SUPPLIED ENTRIES:
- - -
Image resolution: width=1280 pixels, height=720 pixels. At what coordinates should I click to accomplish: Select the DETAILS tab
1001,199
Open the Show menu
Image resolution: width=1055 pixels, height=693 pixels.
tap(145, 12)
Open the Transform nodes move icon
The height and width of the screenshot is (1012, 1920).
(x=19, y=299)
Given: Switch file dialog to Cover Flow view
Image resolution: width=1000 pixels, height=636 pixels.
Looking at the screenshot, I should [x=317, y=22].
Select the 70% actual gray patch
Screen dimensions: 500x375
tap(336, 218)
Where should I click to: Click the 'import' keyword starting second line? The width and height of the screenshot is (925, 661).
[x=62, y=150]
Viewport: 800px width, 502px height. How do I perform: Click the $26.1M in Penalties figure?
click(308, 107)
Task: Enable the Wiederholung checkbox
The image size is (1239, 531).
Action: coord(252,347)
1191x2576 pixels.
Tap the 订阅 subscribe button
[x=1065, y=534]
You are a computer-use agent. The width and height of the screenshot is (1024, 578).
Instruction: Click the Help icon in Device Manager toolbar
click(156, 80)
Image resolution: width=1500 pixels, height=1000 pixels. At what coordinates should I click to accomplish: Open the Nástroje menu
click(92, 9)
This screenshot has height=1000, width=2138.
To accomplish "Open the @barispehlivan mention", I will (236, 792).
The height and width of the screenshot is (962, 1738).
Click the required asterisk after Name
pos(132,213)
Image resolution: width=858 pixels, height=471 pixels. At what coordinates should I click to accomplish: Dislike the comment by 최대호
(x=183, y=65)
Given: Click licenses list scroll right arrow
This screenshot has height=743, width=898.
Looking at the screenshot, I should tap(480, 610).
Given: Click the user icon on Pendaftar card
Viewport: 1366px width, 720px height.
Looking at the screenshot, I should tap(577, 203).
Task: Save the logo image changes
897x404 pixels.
- - -
EXERCISE REQUIREMENTS: What is the number of lines above that contain "Task"? Reply with that number only.

SOLUTION: 2